I don't quite know what happened to today. When I woke, I had no real plans, no huvtaes that I could think of, no zooming until the evening online service of Compline. I took the chance of a dry, blowy morning to hang out a washing, taking it in again, all dry, just after midday. But then the purple parcel arrived, and I remembered I'd sent for a couple of Covid tests at the behest of Zoe.

For the benefit of those who don't know what I'm talking about, this is because I participate in a clinical study run by King's College London, to help scientists learn more about Covid_19. A couple of days ago something I logged about one of us "not feeling quite right" triggered an email prompting me to send for a test; as I didn't know which one of us (I report for Himself as well) was involved I sent for two. I suppose I was slightly less traumatised by the throat-swabbing than before, but we must have looked a pretty sight, one on either side of the table solemnly following instructions. I still think constructing the cardboard box is the most interesting bit ...
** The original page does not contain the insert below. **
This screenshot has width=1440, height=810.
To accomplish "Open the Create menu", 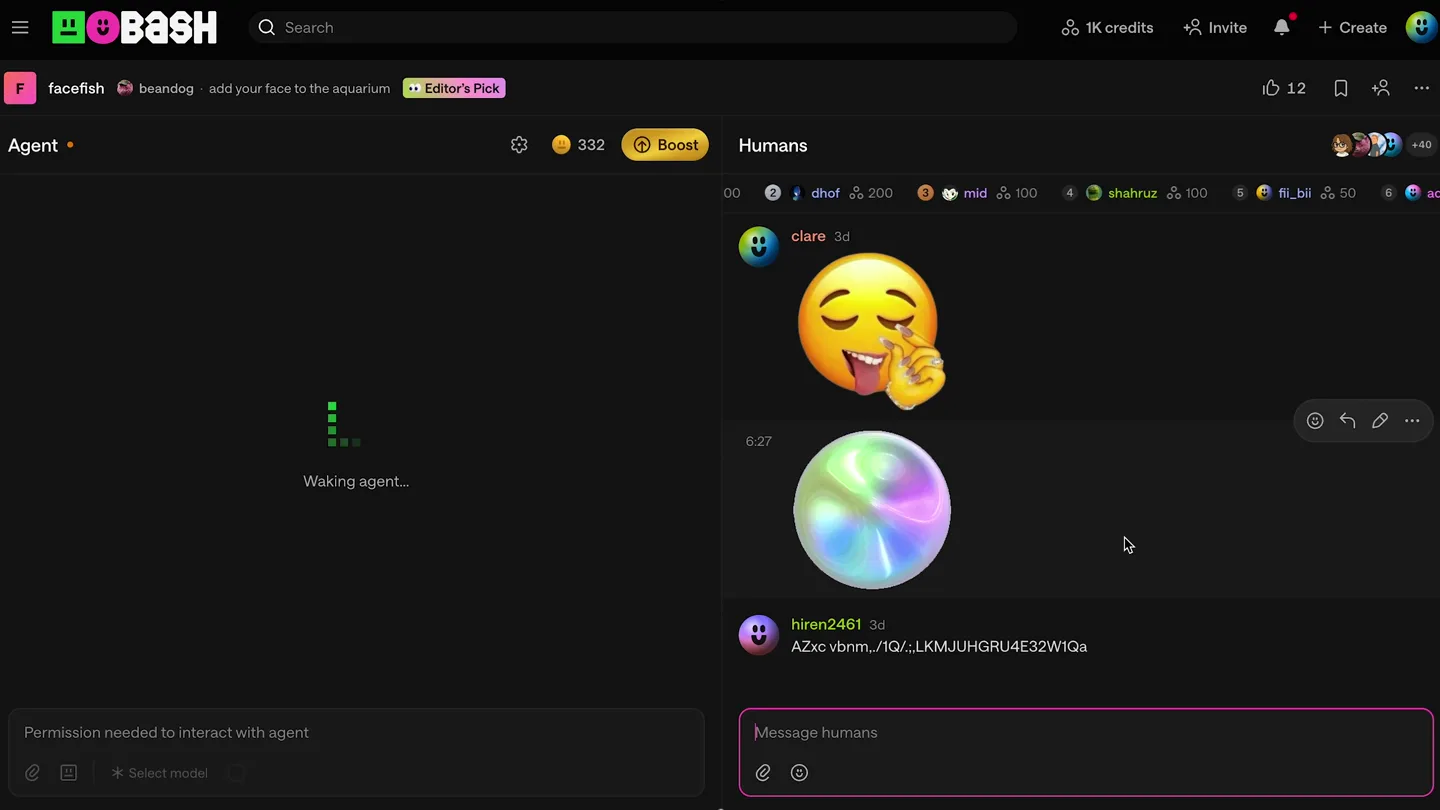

I spent quite a lot of time re-reading background stories to the Salmond/Scottish Government brouhaha. The more I read, the more I seethed. Somehow the original charges have been subsumed in procedural fault-finding, even though apparently everyone involved seems to have accepted that something untoward did happen. Without going too far into the murky recesses of the past 15 or so years, I reflected that any woman of my age will have had to deal with certain assumptions about male behaviour over the years, about what was "permissible" or "negligible", and will have indeed have been advised on the right way to deal with such behaviour - and that never included seeking legal redress, because it was just something we had to put up with. Looking back, and looking at the present, I find myself raging.

As an antidote to it all, I did get out before the rain began - walking up to the church to make recordings for Sunday, on my own because Himself had gone earlier in the car to get some practice in. This gave me the only photo I took all day: the view from the steep driveway up to the church. I'm looking down over what I think of as a very Dunoon house, a huddle of buildings and outbuildings in a hollow above the Blagaidh Burn, surrounded by the trees that are only just beginning to show the first slight green of Spring. Dead leaves are everywhere, a reminder of the year gone by.

So, to sum up: washing, singing, walking and sticking something down my throat and up my nose. Great, eh?